Cuidados na hora de escolher cadeirinha para carro

Segurança e conforto são prioridades na hora da escolha. Mas, como escolher qual o modelo mais indicado? O que é preciso saber antes de comprar a cadeirinha ideal? 

Se você acompanhou as notícias recentemente já sabe que o Código Brasileiro de Trânsito recebeu alterações que entrarão em vigor em abril de 2021. E o transporte de crianças no automóvel é uma delas.

Na nova mudança será obrigatório a utilização de cadeirinhas infantis para crianças com até dez anos de idade ou que ainda não tenham atingido 1,45 metro de altura. A penalidade para quem descumprir essa lei ainda segue inalterada: infração gravíssima, multa de R$ 293,47 e 7 pontos na CNH.

Eu separei algumas dicas na hora de comprar a cadeirinha e de usar: 

Não adie a compra: a cadeirinha é parte indispensável do enxoval da criança. Para minimizar o impacto da compra no orçamento familiar, é aconselhável adquirir o acessório junto com os demais itens necessários para o bebê, sem adiar a decisão de compra; 

Observe a certificação: compre somente as cadeirinhas que tiverem selo de certificação do Inmetro. Isto vai garantir a qualidade do produto e a segurança da criança; 

Escolha cinto de cinco pontos: para que a criança fique mais presa e segura, dê preferência para as cadeirinhas que possuem cinto de cinco pontos; 

Analise a qualidade do material: o conforto da criança é fundamental e ajuda a garantir a segurança; 

Verifique o espaço do carro: alguns modelos são maiores e podem não se adaptar bem ao veículo; 

Faça um teste rápido: depois de instalada, faça um teste sem colocar a criança ainda.

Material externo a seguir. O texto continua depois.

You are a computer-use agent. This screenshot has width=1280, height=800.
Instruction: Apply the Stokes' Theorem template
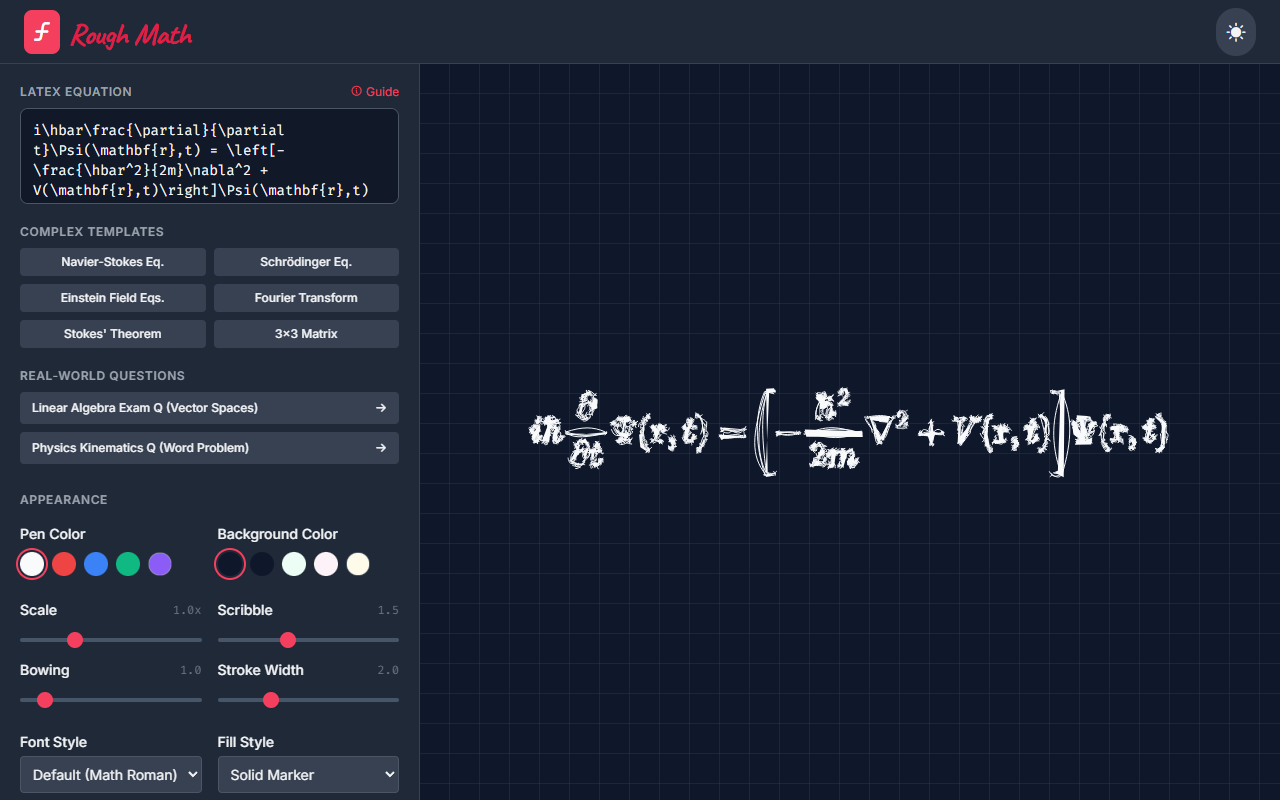[113, 334]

A cadeirinha deve resistir, sem se soltar, a solavancos provocados por um adulto. Só assim você garante a segurança da criança durante o transporte. 

Após a realização da compra da cadeirinha, alguns erros podem acontecer na hora da utilização. Veja quais são os mais comuns: 

Cadeirinha frouxa: leia o manual todo da cadeirinha para verificar a forma correta de fixá-la ao banco. Verifique também o manual do seu veículo, visto que muitos já saem de fábrica com um dos três padrões de fixação (Isofix, LATCH ou diversos) e, quando utilizados corretamente, garantem mais segurança, além de facilitar a fixação da cadeirinha. Quando estiver presa no carro, a cadeirinha não pode se mexer mais que dois dedos para um lado ou para o outro. Se estiver se mexendo, verifique o sistema de fixação utilizado; 

Lado errado: a cadeirinha de bebês de até 1 ano precisa ficar virada para o vidro de trás. Esta é a posição obrigatória por lei. Os especialistas a consideram como a mais segura para crianças bem pequenas, por causa da sustentação do pescoço, em caso de batida ou freada; 

Tamanho errado: é preciso realizar a troca sempre que a criança crescer, pois é necessário que a cadeirinha seja compatível com o peso ou tamanho da criança; 

Cinto de segurança frouxo: não deixe frouxo o cinto que prende a criança na cadeirinha. Ele tem de ficar justo. Afivele o cinto e veja se a distância entre ele o corpo do bebê é de um dedo. Se conseguir enfiar dois dedos, um por cima do outro, o cinto precisa ser ajustado; 

Deixar de usar a cadeirinha “rapidinho”: acostume as crianças a serem colocadas na cadeirinha sempre que entrar no carro. Afinal, usar cinto de segurança é um hábito que deve ser levado para toda a vida; 

Tirar a criança da cadeirinha, com o carro andando: seja qual for o motivo (amamentação, fralda suja, birra da criança), procure um lugar seguro para parar o automóvel, mas não tire o pequeno da cadeirinha com o carro em movimento; 

Levar as crianças soltas para caber mais gente no carro: independente da capacidade máxima de passageiros do veículo, a criança deve andar sempre na cadeirinha adequada. Planeje suas viagens e trajetos levando isso sempre em consideração.